Thank you Acy. I know what you say is true. Feelings are not reality but i gave it a very serious and deep consideration for months and i TRULY dont want to live my life.
The problem is that, whatever is wrong (just about everything), it cant be fixed in any way.
not by talking/therapy, not by meds, not by hospitalizations, no way.
there is no way out other than suicide.
this is NOT depression talking, this is the truth of my life.
if i do talk about it, i'll be hospitalized for a few weeks, given meds that make me numb and allow me to believe i can go on like that, but that is not life and that is not what i want. that is CHEATING. the real truth is that i could go on and live for the sake of my parents or my T but not MINE.
so yes, it is SELFISH, but i really truly madly hate myself and my life and there is no way it could improve, actually it will only get worse.
i dont want more pain, i dont want more losses, i dont want more suffering.

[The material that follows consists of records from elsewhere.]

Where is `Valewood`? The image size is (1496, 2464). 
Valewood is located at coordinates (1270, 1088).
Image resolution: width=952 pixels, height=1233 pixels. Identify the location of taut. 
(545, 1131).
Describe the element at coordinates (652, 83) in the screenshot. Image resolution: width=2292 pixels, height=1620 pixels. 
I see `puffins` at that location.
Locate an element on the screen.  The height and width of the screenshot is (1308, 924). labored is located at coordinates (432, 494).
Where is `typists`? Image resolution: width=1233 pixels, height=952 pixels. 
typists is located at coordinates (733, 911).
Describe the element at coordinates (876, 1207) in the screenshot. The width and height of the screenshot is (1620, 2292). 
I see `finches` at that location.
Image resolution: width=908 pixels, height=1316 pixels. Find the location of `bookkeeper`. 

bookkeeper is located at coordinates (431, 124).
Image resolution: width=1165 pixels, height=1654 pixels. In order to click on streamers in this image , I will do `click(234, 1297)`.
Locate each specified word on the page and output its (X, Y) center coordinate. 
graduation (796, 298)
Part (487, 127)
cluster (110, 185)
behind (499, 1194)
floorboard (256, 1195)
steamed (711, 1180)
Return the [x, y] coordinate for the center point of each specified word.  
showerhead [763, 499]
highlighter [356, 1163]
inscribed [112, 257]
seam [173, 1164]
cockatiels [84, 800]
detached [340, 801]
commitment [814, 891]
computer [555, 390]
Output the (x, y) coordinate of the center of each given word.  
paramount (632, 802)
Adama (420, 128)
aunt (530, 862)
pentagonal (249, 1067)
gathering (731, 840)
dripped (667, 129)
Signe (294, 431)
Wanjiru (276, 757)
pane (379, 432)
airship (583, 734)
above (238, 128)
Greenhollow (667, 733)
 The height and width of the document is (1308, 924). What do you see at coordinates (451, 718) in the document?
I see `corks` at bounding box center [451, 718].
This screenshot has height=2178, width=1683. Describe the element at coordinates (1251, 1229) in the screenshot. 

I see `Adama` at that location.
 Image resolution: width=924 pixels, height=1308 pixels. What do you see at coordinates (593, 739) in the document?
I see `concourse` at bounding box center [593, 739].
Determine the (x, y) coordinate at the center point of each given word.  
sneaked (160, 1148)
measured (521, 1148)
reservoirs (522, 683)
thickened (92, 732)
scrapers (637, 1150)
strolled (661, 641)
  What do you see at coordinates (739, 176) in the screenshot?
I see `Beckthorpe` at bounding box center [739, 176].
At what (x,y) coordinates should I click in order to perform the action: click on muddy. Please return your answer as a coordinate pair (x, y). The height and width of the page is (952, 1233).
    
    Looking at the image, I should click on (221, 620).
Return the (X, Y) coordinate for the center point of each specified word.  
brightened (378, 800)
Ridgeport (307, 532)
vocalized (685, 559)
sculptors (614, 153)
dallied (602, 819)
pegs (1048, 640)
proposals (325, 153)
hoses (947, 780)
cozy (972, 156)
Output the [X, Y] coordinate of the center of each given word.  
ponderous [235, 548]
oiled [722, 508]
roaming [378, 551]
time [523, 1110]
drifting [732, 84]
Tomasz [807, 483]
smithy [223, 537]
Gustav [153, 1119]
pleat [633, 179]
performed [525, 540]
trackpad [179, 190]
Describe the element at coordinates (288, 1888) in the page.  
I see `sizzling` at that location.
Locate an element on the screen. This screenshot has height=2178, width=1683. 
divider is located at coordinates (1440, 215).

i am scared by the pain of few hours before i die, but i still think its better than a lifetime of suffering.
i am sorry for making family suffer, for betraying my T, but at least, once i'll have done that, it will all be over and theres nothing more than that, that i want now.
im here just to one more last time evaluate alternatives, options, but the more i think about them the more i am convinced nothing will be solved, nothing will go better and i'll just regret not having done it.
have i not considered anything else? are there more options?